# Excerpt:
*** Block opens ***

ON BEING A HALF SISTER
It was always a bit disconcerting to be referred to as a half-sister or half-aunt. After hearing that for several years, I decided I must be adopted! Mother got out my birth certificate to show me that indeed I was their biological daughter. The “half’ always sounded like something was incomplete, something missing.
My half-sister Tootsie was 19 when I was born, and less than two years later, she was a mother herself. Our relationship over the years was generally a good one even if not very sisterly because of the age difference. This photo was taken about 1990 when we both happened to be in Nashville at the same time. I’d come to visit Heather who was at Vanderbilt and she and a colleague had come to a state teachers’ conference. We were staying in different hotels downtown and went out to dinner together one evening. In the photo we’re standing in the lobby of the Union Station Hotel where she was staying.
No one could ever outdo Tootsie in generosity and friendships. As a war widow with three sons, she had many financial challenges. That never stopped her from small extravagances—both for her family and her friends. She loved to drive a nice car, and as soon as hers was a year or two old, she’d trade it in for a new one. She was a great cook and could never resist buying all the latest kitchen gadgets and small appliances. She had every Southern Living annual cookbook ever published and a big collection of regional cookbooks. She always gave expensive gifts and didn’t stop with one or two. Even if you knew she really couldn’t afford the gifts, she did make you feel pampered and special!

*** Block closes ***

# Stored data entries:

*** Block opens ***

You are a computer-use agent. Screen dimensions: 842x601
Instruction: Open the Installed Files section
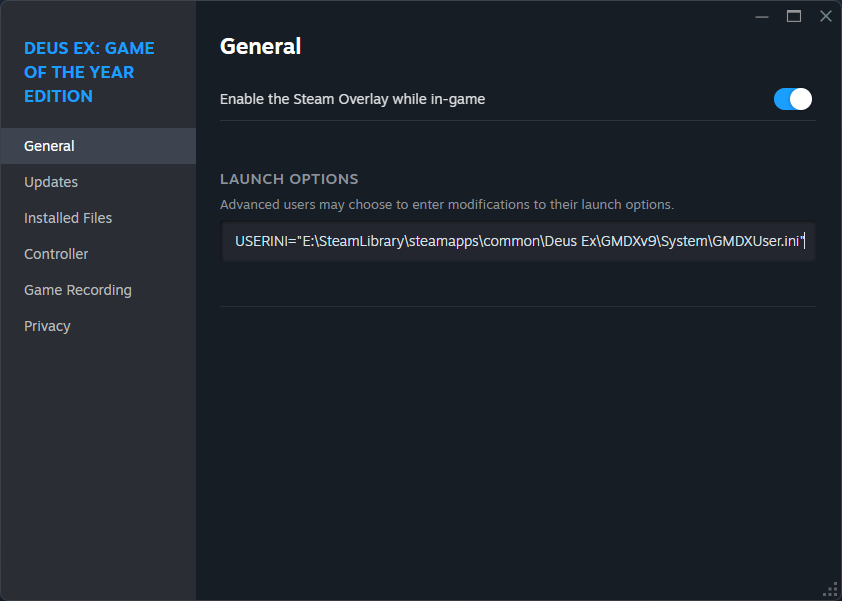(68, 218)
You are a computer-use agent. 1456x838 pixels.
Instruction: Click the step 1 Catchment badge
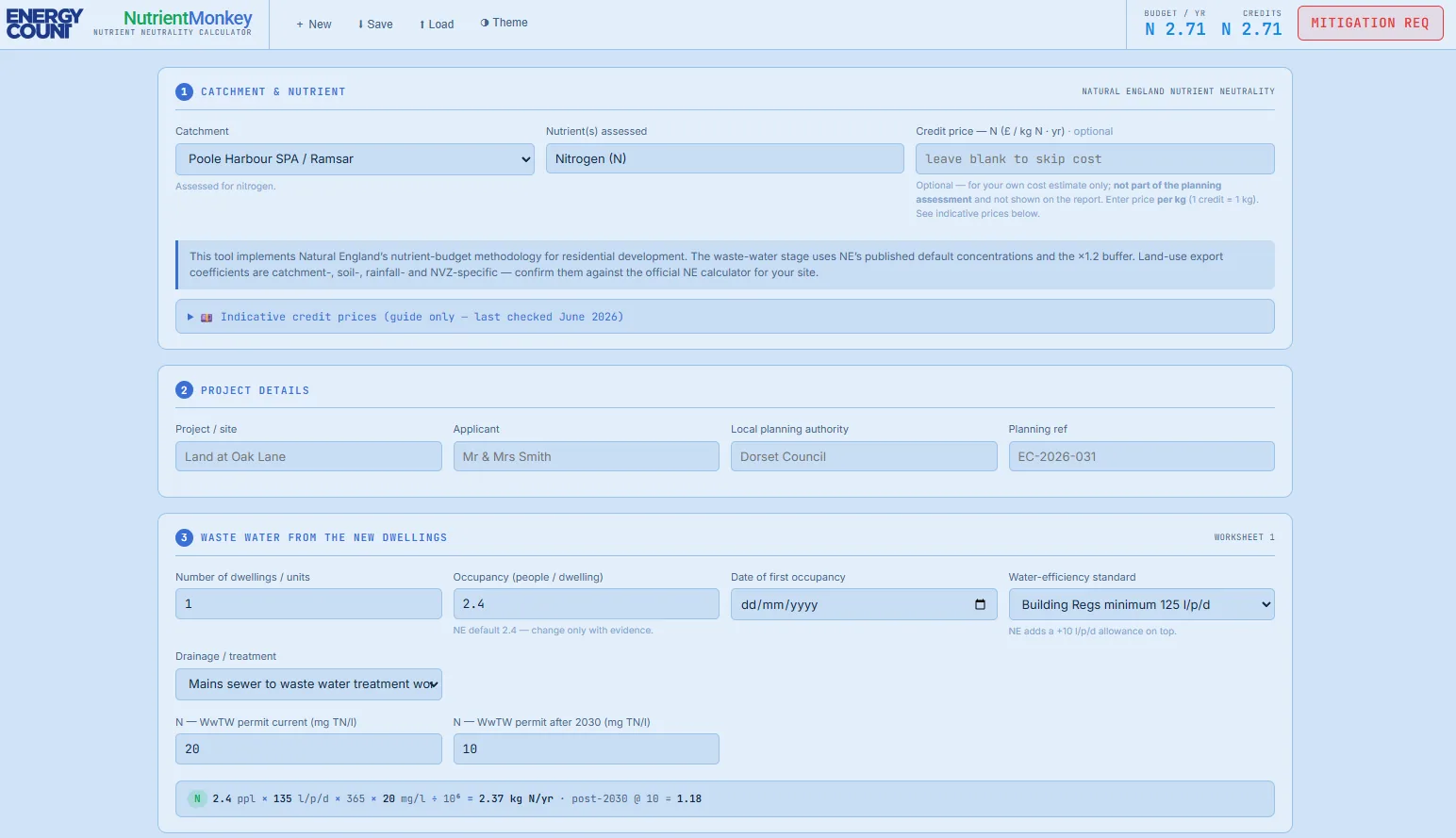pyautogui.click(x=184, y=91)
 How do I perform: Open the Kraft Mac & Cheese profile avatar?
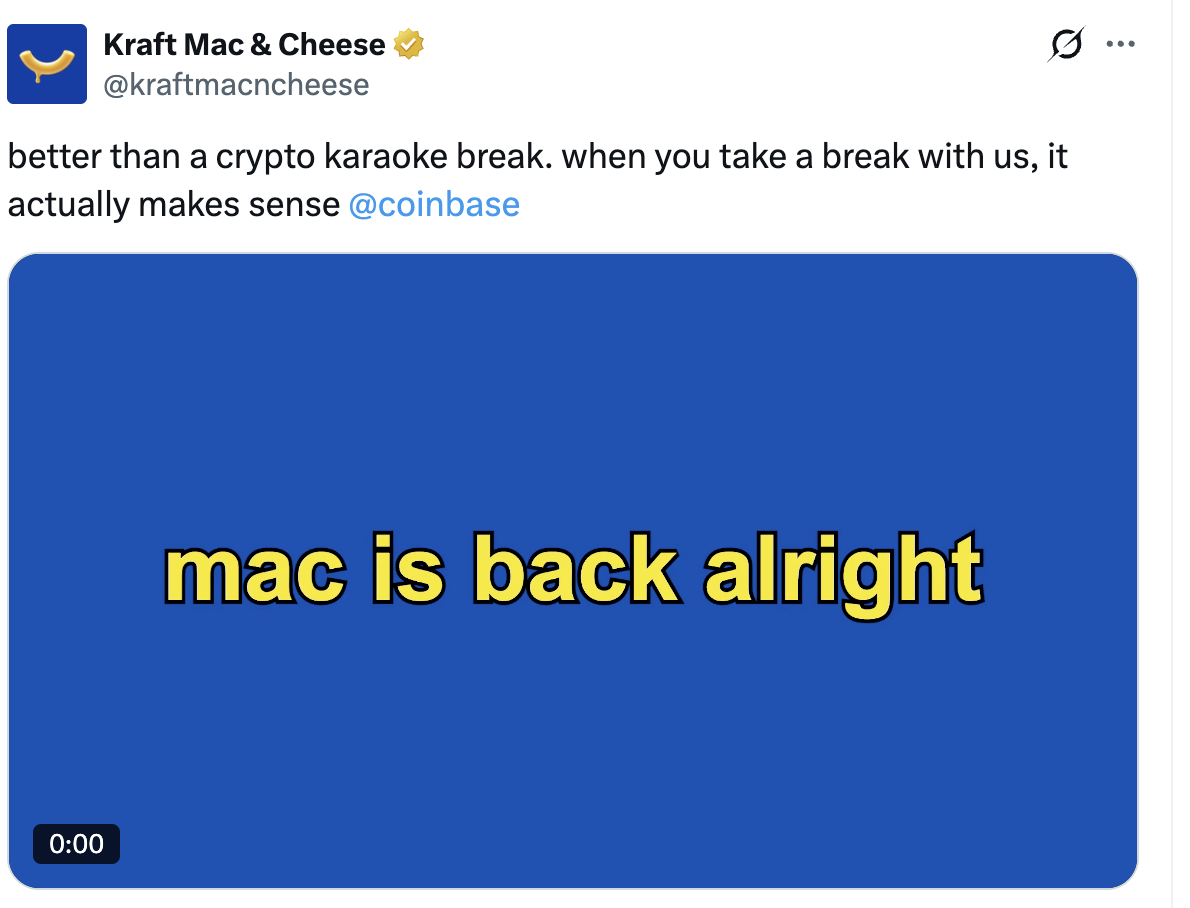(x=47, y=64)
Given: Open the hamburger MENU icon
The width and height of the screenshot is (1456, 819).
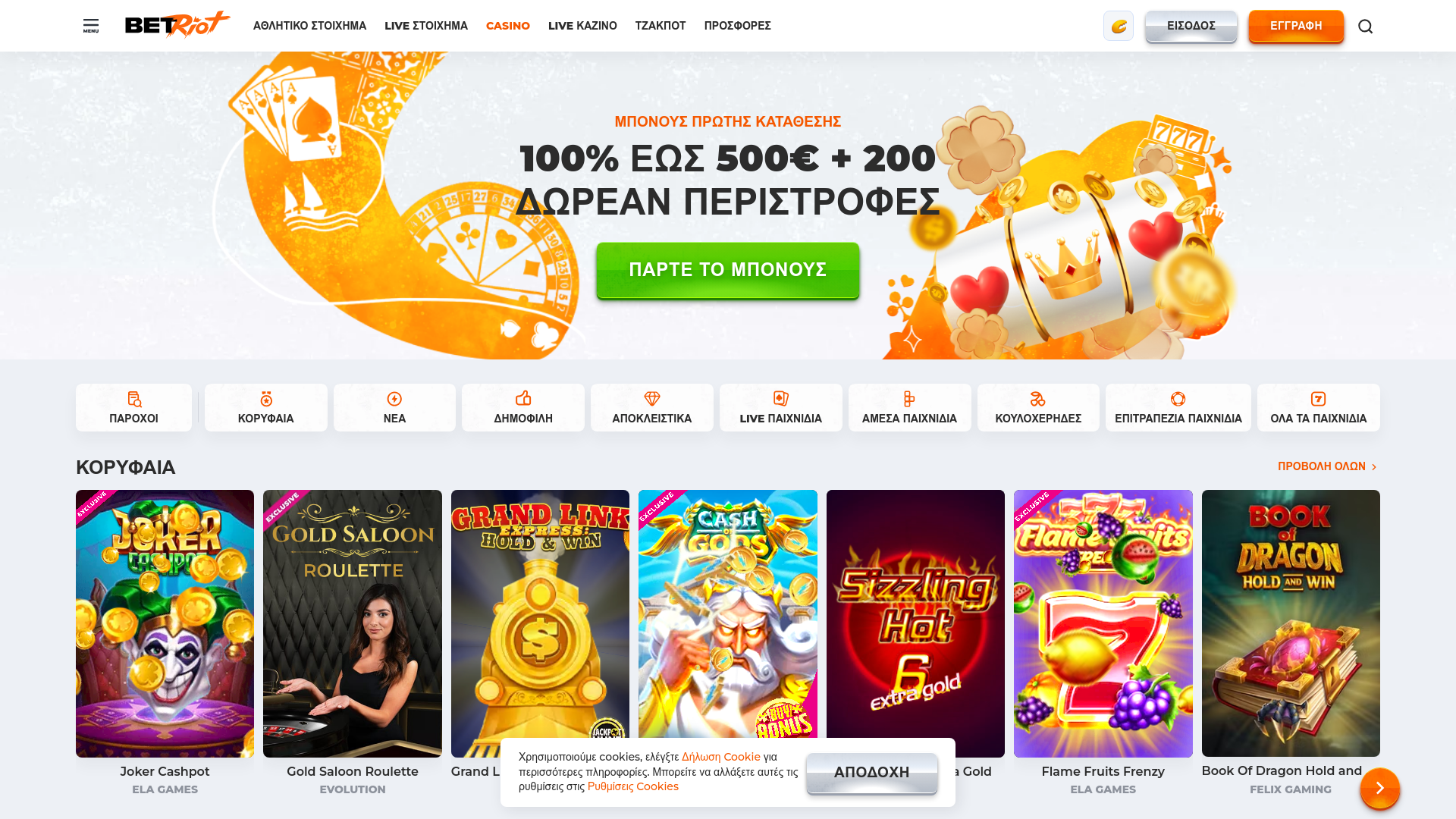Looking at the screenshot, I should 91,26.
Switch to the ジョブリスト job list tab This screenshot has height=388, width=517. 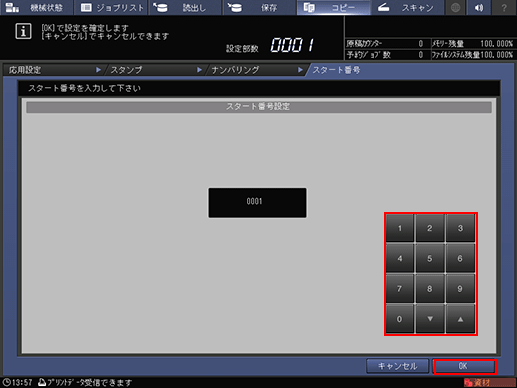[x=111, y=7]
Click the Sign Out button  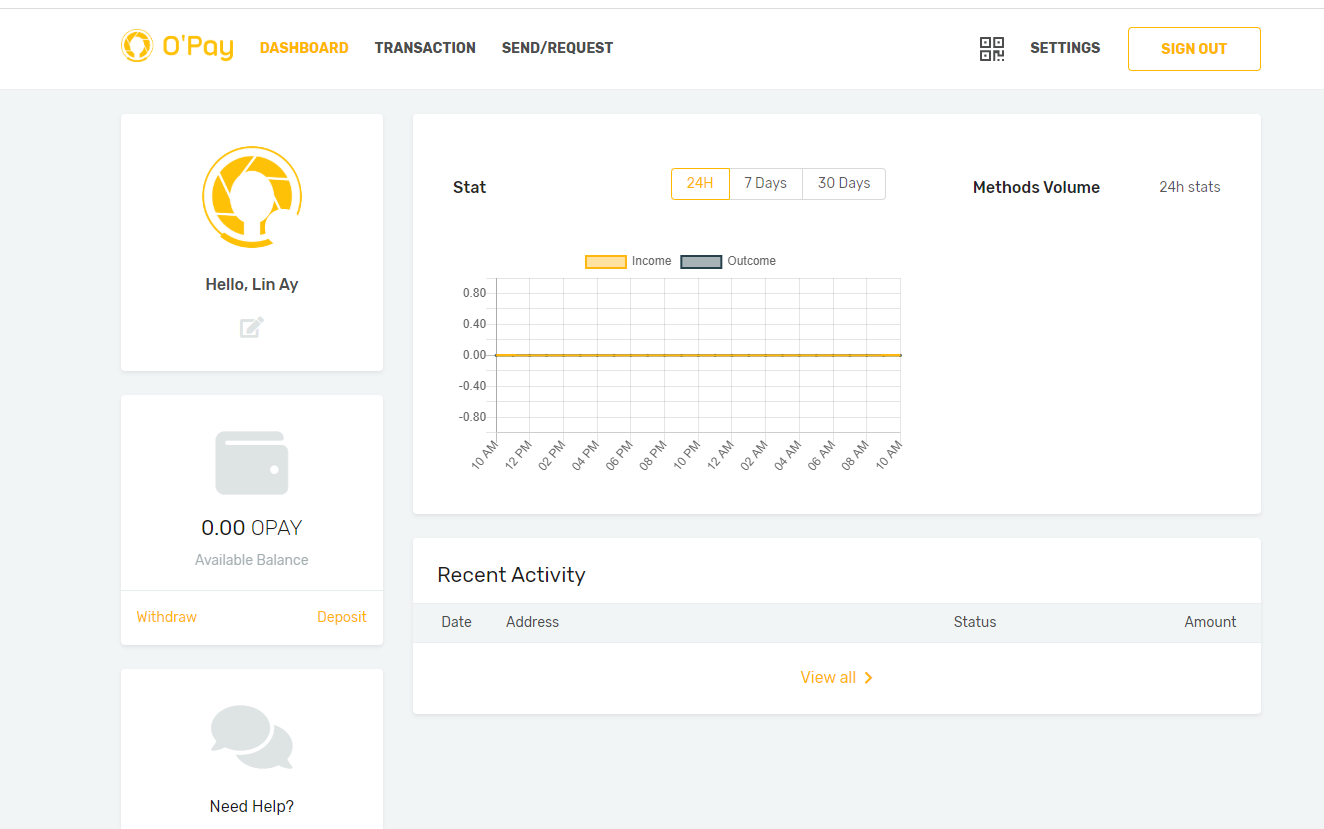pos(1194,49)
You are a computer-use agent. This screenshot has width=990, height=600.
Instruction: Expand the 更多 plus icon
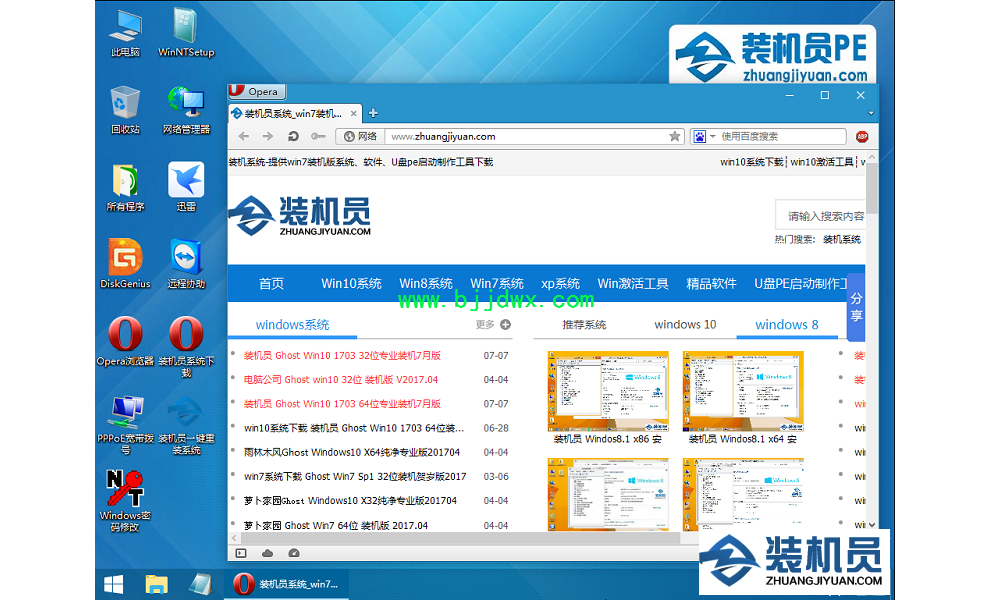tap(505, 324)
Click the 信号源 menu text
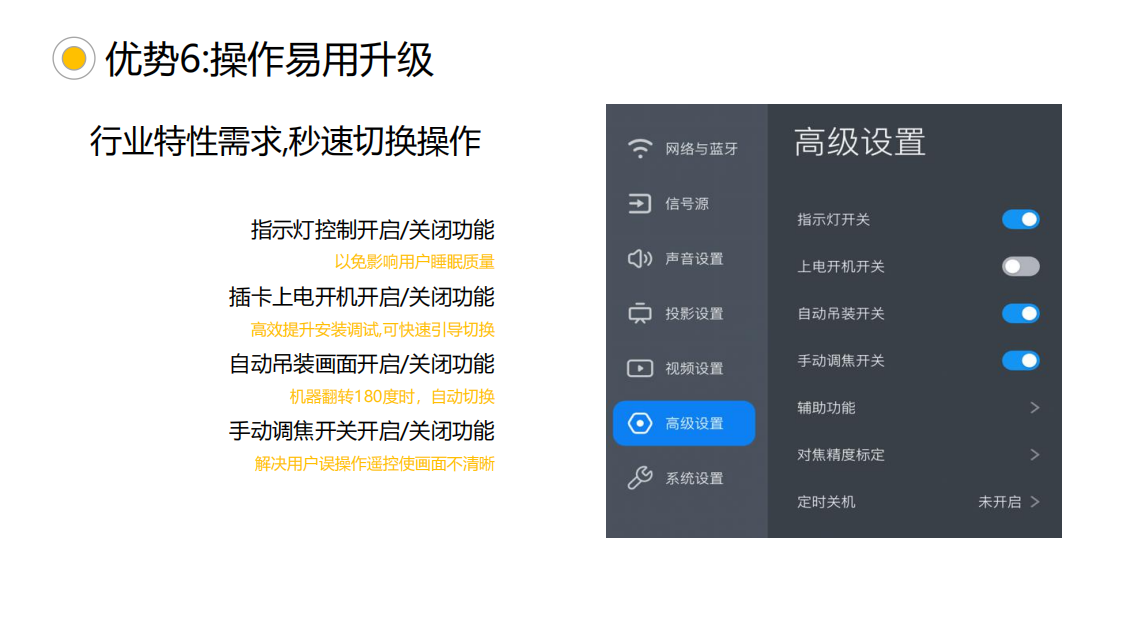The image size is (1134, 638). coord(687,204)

*** Block closes ***

# Activities:
1. Answer from the text on being a half sister:
(a) How old was Tootsie when the writer was born?
(b) Where were the two sisters standing when the photo from about 1990 was taken?
(c) Every edition of which annual cookbook did Tootsie own?
2. Duplicate the passage of the text on being a half sister that opens with the words containing "ON BEING A HALF" and closes with "incomplete, something missing.".

# List of answers:
1.
(a) 19
(b) In the lobby of the Union Station Hotel in Nashville, where Tootsie was staying
(c) The Southern Living annual cookbook

2.
ON BEING A HALF SISTER
It was always a bit disconcerting to be referred to as a half-sister or half-aunt. After hearing that for several years, I decided I must be adopted! Mother got out my birth certificate to show me that indeed I was their biological daughter. The “half’ always sounded like something was incomplete, something missing.